We believe that that’s just what we are to do at someone’s baptism. (For a while one summer, people at a liberal Catholic Church were baptizing people in the name of the Creator, Redeemer, and Sanctifier, and the Cardinal here then told them to repeat the baptism with water, the laying on of hands, in the name of the Father, Son, and Holy Spirit. We do this always in the same, traditional, or plainly instructed way—and then no matter what, it is never repeated, ever. We believe that if a person has ever been baptized in the name of the Father, Son, and Holy Spirit, with the laying on of hands, not only should they never be baptized again, but also they cannot be. It’s a once only, event. Whether one is baptized as an Anglican, Catholic, Baptist, or other line of Christianity, it is a once in a lifetime occurrence. If a baptized person wants to move from one branch of Christian understanding to another, people are received into that new to them community, but another baptism isn’t possible, and should never occur. This shows a deep understanding, which requires and accepts acknowledgement and hospitality towards all baptisms, each as real and valid, as any other.

Since we’re about to baptize Arthur and Theo, it’s clear why this is a particularly good day for baptisms, but it may not be quite as clear what we think baptism is for, why we do it. We are told at the end of Matthew’s Gospel: “Go therefore and teach all nations, baptizing them in the name of the Father, and of the Son, and of the Holy Spirit.” We are told to do this, and that’s a reason. When we say this, we baptize “into the name,” not a mere naming, or branding. Rather in the Orthodox understanding we baptize into a reality. As an ikon opens into the reality it pictures, like a passageway into a whole otherness of place, time, spirit, and more, like seeing a wardrobe and going through it into Narnia, or other place. We don’t name a child in the name of the Trinity, rather than some other named product, we are opening for the baptisand a life path, entrance, eternity, and making it a way of living for that person forever.

Additionally we say baptism washes away sin and opens the way to eternal life. We do not believe, we do not believe, however, that babies are born with sin; we know that G*d made everything in all Creation and found it each and all to be good. For most of us, even for all of us, at various times in our lives we find sin or it finds us, and we want to repent. Baptism achieves that, but since people are born good, that aspect of baptism doesn’t need to happen, unless it does. Whatever it does about washing clean, it puts a path to eternity under the feet of, into the feet of the one receiving it, until it opens the way there.
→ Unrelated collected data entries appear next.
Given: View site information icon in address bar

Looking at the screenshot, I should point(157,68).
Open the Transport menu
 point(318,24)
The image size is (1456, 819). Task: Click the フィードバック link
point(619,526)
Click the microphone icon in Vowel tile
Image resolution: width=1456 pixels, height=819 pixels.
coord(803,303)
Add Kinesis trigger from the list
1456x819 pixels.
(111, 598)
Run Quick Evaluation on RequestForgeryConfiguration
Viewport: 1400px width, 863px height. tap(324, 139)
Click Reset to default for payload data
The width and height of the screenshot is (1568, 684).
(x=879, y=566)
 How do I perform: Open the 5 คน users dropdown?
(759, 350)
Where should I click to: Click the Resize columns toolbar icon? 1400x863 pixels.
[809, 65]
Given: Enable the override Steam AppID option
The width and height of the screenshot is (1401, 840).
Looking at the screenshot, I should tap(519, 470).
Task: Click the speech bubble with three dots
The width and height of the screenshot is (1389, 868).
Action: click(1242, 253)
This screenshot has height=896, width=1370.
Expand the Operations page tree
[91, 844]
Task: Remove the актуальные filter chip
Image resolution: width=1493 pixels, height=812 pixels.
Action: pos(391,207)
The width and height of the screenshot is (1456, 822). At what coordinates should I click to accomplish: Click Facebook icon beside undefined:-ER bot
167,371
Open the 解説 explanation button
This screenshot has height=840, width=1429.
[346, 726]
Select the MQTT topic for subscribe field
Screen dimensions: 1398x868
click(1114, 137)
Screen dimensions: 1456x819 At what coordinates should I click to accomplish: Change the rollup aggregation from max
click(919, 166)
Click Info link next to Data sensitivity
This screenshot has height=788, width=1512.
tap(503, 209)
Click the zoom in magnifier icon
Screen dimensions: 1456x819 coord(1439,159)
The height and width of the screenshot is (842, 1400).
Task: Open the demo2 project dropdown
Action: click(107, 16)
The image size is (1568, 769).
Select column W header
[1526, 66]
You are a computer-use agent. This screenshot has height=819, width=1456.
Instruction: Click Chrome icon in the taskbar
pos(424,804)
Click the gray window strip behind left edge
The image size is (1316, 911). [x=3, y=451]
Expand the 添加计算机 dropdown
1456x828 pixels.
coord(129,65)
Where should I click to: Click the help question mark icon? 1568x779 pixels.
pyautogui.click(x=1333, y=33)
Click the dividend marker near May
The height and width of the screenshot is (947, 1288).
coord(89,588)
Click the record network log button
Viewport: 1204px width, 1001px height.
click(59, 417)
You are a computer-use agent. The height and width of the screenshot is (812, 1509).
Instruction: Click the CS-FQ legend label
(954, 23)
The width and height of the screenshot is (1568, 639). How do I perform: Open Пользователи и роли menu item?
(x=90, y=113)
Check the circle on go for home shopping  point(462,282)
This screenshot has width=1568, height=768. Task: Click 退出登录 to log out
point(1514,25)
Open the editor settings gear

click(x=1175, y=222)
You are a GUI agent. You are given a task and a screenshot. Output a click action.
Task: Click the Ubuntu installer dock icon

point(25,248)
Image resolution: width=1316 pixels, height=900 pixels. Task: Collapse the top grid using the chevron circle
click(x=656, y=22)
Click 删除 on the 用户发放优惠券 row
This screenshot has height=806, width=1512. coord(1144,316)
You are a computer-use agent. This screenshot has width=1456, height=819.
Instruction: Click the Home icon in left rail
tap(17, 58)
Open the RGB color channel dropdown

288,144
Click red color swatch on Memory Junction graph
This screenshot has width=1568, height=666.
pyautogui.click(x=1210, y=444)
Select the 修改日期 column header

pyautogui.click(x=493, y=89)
Jews believe that after the Lord created the heavens and the earth, at some point, the world was shattered, and it is the goal, task, mission, point of life to heal the world, making it again the “abode for the Divine.” When a boy, then, becomes a Bar Mitzvah, he is being freed from the constraints of being a child and is permitted to take up the work of healing the world. A child is both freed to and then is responsible for engaging in that healing work, both in deeds of action, but also in taking his place in the daily prayer, a minyan, in a community. Only a Bar/Bat Mitzvah can be part of a minyan.

When we baptize someone, we ask them to do several things: “To seek and serve Christ in all others, loving neighbors as oneself, continue in the prayers,” and more. We describe the way to live as a Christian in a community. We ask people to be together and eat here together, to pray together, and to develop and do mission together. We understand that people are baptized into an entrance to new life, and then when they are sealed with oil, they are marked as Christ’s own for ever. These understandings are shaded differently, while the work of healing the world going towards eternal life is not. The Lord also gives all his people the blessing of peace, whichever pattern they live in or by, and however they name their work of bringing about God’s reign. For those baptized, they are sealed and marked as Christ’s own for ever: Good News.